Stated exercise:
Please retype the stretch of the post on Oliver Twist from "August 13th, 2010" through "to the ceiling.", word for word.
**** Extracted text
August 13th, 2010  |  Published in Uncategorized

I've been reading Oliver Twist this month, which is both comic and horrific at the same time, and you can feel the young Dickens exulting in his command of the English language and his growing confidence is palpable. High school English turned me off of Dickens for 30 years, but reading Drood, by Dan Simmons, rekindled my interest. This passage cracked me up:

   "There are a good many books, are there not, my boy?" said Mr. Brownlow, observing the curiosity with which Oliver surveyed the shelves that reached from the floor to the ceiling.

   "A great number, sir," replied Oliver. "I never saw so many."

   "You shall read them, if you behave well," said the old gentleman kindly; "and you will like that, better than looking at the outsides,—that is, in some cases; because there are books of which the backs and covers are by far the best parts."

   "I suppose they are those heavy ones, sir," said Oliver, pointing to some large quartos, with a good deal of gilding about the binding.

   "Not always those," said the old gentleman, patting Oliver on the head, and smiling as he did so; "there are other equally heavy ones, though of a much smaller size. How should you like to grow up a clever man, and write books, eh?"

   "I think I would rather read them, sir," replied Oliver.

   "What! wouldn't you like to be a book-writer?" said the old gentleman.

   Oliver considered a little while; and at last said, he should think it would be a much better thing to be a book-seller; upon which the old gentleman laughed heartily, and declared he had said a very good thing.
********
**** Given information
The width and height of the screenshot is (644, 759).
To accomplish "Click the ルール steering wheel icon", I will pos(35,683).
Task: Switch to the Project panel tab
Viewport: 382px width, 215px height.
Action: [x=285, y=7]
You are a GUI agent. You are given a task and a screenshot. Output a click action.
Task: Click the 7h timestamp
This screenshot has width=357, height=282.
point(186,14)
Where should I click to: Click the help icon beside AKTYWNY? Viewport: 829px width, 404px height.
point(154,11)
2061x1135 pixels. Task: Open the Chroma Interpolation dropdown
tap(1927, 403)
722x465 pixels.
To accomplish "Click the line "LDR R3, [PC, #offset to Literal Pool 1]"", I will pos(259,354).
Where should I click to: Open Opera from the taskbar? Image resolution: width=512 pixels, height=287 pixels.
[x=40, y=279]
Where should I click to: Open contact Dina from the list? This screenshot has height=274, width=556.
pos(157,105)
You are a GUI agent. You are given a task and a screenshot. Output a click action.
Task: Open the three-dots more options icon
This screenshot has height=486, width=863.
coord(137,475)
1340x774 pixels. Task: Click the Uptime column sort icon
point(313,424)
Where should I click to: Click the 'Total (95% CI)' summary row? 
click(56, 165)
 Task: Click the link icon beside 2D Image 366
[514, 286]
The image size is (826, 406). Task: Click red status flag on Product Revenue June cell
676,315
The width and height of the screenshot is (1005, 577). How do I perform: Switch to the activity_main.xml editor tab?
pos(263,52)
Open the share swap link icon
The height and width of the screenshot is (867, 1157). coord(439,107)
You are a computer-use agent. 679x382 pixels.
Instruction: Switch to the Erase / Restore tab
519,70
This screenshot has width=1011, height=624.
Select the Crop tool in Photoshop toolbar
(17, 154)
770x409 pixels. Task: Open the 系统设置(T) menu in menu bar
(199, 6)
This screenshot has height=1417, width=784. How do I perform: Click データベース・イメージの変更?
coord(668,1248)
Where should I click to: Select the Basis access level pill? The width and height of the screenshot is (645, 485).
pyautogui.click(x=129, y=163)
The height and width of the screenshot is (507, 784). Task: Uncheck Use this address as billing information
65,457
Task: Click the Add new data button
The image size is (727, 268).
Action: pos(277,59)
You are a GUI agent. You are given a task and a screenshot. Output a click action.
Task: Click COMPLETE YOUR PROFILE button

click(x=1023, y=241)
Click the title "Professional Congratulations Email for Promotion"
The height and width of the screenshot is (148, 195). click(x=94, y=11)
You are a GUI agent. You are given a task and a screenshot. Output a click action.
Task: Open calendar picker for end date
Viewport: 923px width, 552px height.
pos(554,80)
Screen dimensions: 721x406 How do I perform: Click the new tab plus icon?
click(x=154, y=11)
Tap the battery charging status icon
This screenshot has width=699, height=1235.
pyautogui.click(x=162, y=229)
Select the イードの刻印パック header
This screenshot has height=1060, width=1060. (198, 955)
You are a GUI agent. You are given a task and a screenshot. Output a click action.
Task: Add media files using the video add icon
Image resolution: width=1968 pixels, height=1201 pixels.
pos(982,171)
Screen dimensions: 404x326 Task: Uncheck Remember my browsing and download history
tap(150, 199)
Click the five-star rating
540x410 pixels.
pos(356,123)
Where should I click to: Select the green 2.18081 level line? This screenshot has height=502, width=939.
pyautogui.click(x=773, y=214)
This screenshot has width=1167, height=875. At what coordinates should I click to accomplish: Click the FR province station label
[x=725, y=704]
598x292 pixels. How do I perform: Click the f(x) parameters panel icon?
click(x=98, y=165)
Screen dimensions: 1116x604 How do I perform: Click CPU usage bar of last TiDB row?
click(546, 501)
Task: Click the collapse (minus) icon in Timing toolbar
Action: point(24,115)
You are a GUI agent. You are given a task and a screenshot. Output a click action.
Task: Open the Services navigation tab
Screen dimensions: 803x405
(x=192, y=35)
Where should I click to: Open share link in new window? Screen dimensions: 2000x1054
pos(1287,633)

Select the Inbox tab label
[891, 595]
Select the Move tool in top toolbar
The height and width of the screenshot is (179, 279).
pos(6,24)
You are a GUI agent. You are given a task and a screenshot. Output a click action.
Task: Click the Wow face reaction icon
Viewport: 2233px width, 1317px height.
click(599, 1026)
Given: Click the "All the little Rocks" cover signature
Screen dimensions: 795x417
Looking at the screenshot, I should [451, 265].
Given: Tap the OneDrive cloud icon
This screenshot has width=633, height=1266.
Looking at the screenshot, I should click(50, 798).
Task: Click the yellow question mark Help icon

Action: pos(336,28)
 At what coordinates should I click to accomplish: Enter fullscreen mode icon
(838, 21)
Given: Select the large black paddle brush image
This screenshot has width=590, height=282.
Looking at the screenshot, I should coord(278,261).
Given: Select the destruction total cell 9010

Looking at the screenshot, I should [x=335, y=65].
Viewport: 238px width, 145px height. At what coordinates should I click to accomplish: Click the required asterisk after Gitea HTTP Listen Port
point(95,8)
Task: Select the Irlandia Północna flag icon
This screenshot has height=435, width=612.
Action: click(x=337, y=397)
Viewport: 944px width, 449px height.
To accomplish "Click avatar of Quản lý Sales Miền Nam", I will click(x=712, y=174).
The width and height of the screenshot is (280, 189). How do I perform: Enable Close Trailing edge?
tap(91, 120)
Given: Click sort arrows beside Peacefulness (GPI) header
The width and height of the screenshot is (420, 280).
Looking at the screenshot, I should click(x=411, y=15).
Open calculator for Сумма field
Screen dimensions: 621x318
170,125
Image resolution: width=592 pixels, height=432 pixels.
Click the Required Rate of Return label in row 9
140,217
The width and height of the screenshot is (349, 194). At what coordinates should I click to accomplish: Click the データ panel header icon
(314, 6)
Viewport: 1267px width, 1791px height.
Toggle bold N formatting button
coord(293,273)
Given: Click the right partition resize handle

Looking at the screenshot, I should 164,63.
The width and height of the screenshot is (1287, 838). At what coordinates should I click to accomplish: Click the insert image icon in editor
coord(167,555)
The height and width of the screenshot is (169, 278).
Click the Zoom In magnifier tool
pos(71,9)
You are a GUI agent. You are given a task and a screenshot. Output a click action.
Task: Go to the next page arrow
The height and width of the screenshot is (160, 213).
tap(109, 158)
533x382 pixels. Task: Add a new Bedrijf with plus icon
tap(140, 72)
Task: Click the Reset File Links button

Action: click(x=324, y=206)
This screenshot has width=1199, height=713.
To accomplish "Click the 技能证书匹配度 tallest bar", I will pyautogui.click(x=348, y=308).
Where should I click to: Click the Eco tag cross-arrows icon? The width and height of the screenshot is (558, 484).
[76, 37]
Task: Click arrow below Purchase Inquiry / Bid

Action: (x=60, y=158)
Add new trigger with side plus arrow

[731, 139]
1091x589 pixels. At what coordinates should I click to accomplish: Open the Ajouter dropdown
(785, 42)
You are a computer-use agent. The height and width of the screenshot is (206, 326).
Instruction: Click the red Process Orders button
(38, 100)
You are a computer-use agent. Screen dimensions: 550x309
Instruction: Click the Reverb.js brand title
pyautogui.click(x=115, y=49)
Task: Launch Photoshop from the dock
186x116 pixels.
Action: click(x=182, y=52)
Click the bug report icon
********
Exercise output:
August 13th, 2010  |  Published in Uncategorized

I've been reading Oliver Twist this month, which is both comic and horrific at the same time, and you can feel the young Dickens exulting in his command of the English language and his growing confidence is palpable. High school English turned me off of Dickens for 30 years, but reading Drood, by Dan Simmons, rekindled my interest. This passage cracked me up:

   "There are a good many books, are there not, my boy?" said Mr. Brownlow, observing the curiosity with which Oliver surveyed the shelves that reached from the floor to the ceiling.